Reproduce the records from the line containing "The height and" through the end of the records, inclusive, substituting "px" for every occurrence of "pixels" and altering nothing else. Omit the pictures from the output.

> Materials provided
**********
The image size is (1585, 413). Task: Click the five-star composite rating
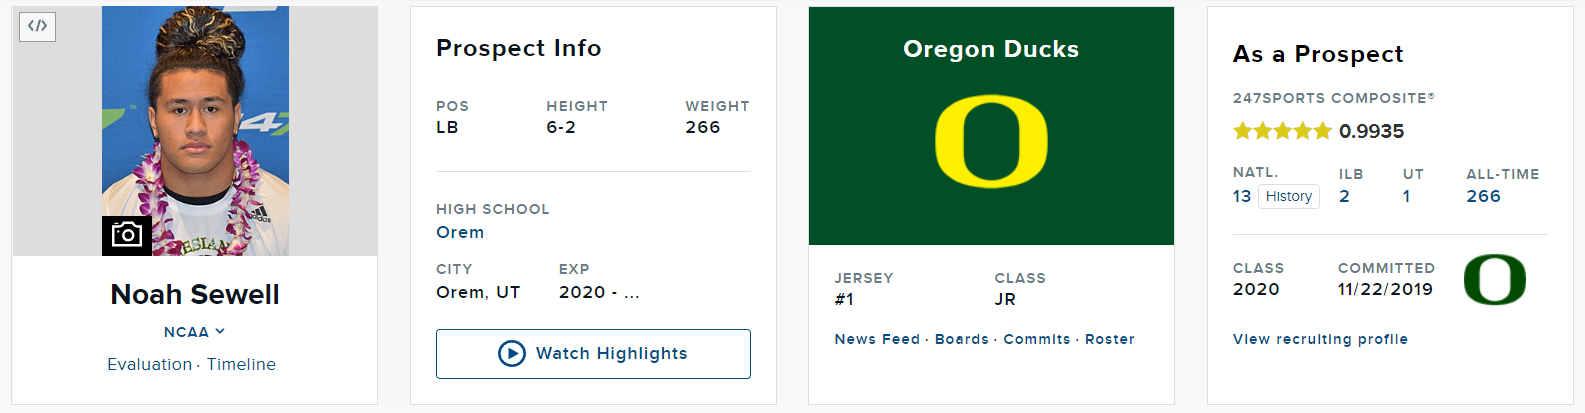[1282, 131]
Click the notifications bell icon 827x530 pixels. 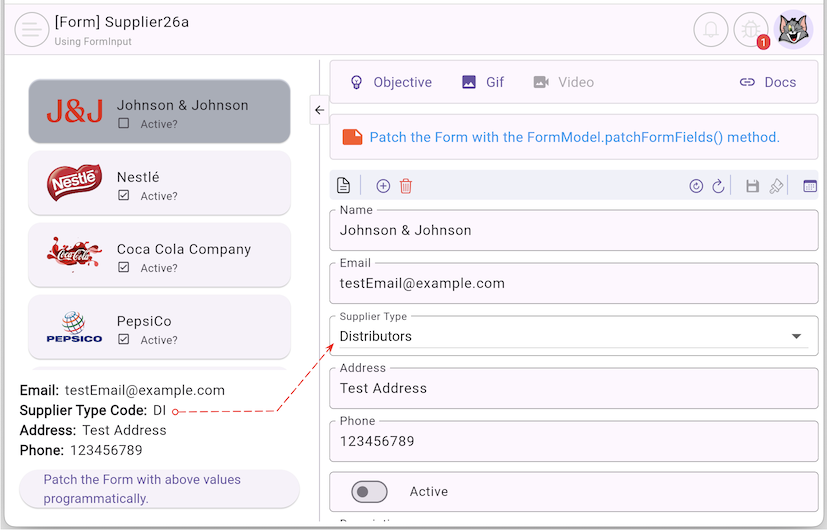[710, 30]
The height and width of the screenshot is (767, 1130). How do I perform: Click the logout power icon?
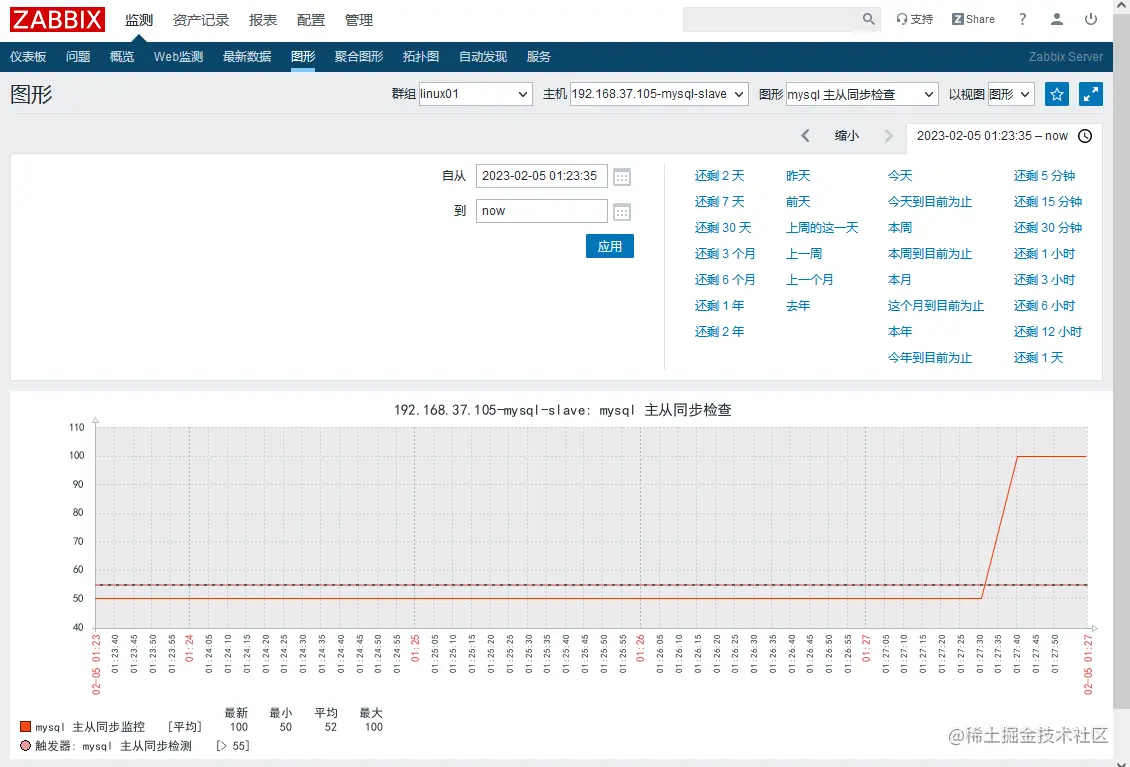pyautogui.click(x=1091, y=18)
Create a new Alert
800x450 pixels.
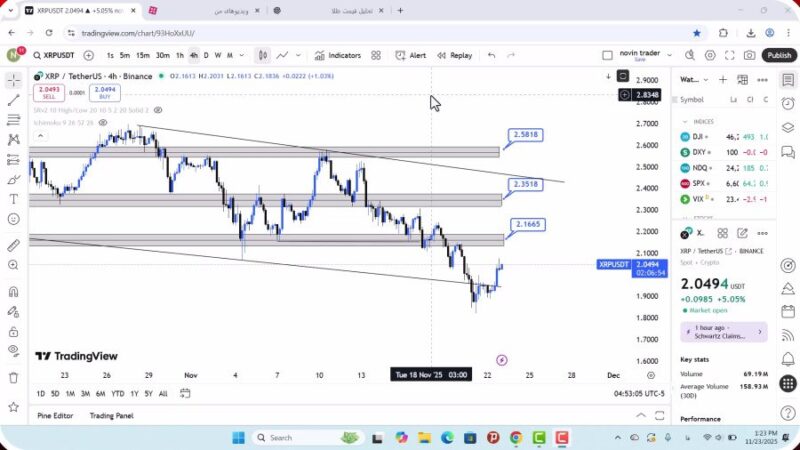[410, 56]
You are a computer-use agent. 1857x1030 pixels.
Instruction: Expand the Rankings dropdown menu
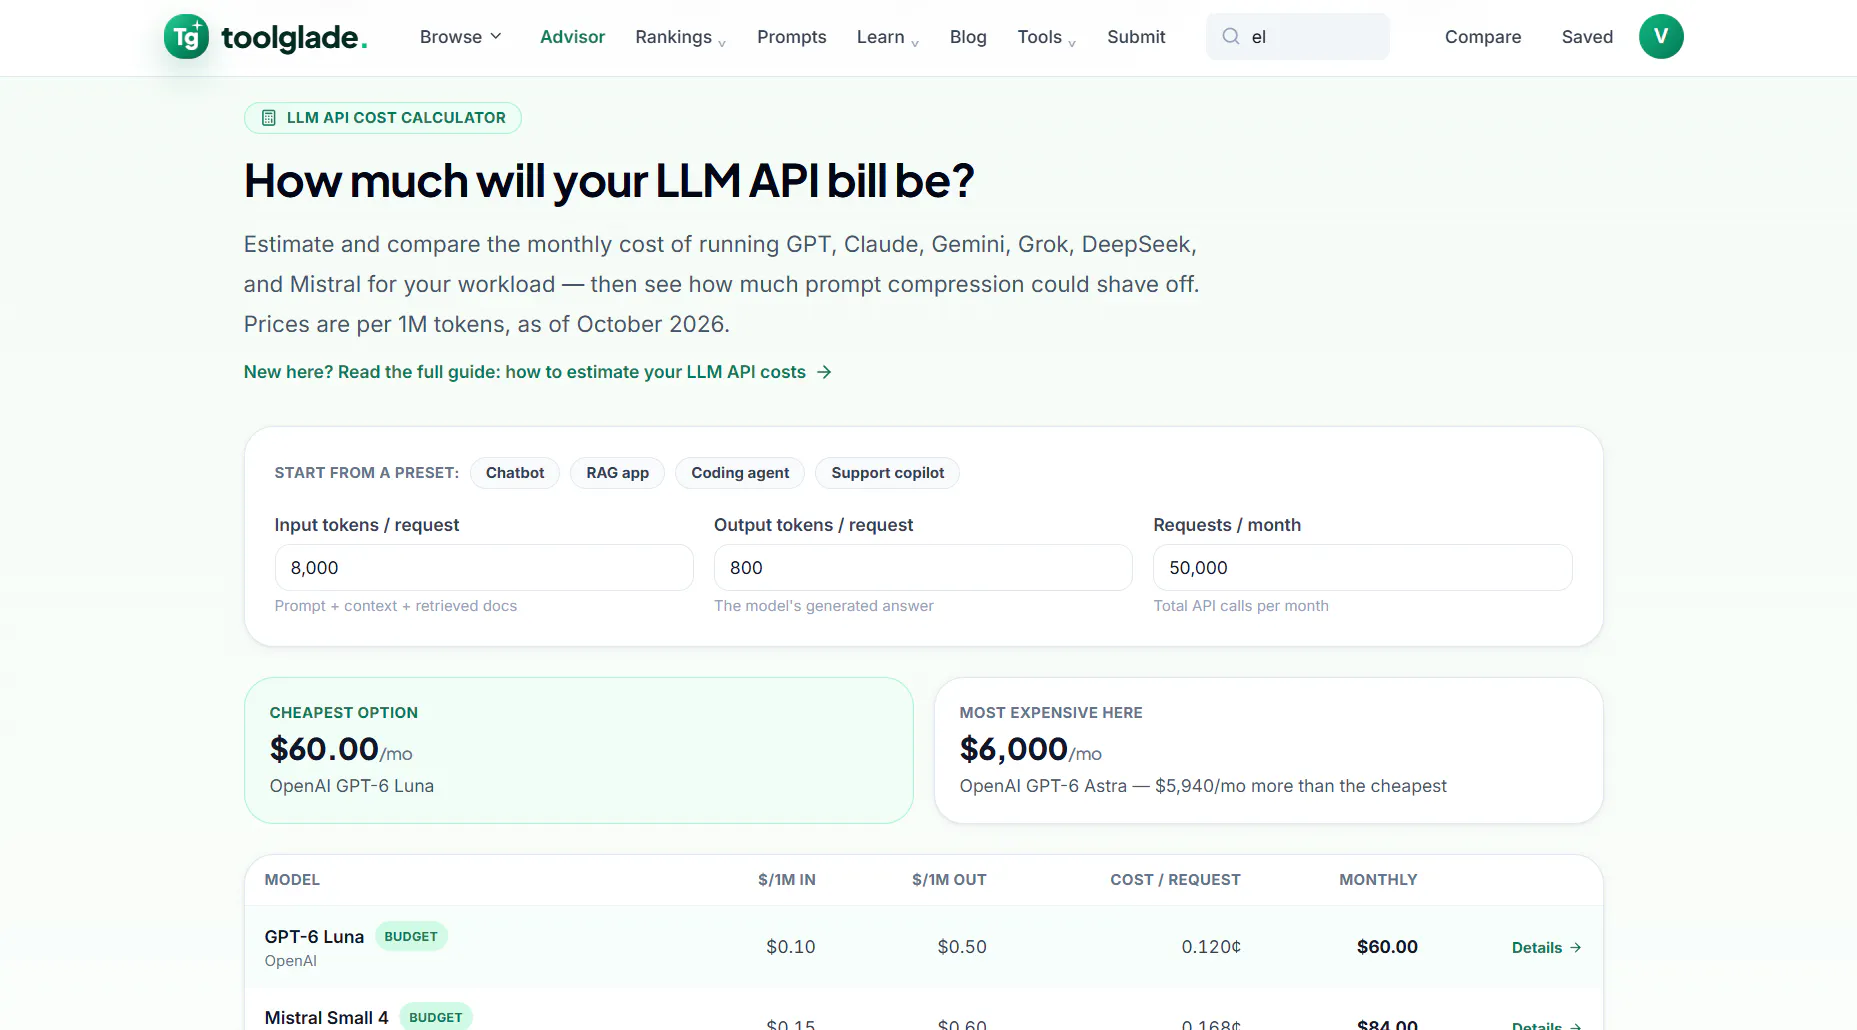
**********
> Solution for this problem
The height and width of the screenshot is (767, 1130). How do I perform: Click the logout power icon?
pyautogui.click(x=1091, y=18)
Create a new Alert
800x450 px.
[410, 56]
You are a computer-use agent. 1857x1030 px.
Instruction: Expand the Rankings dropdown menu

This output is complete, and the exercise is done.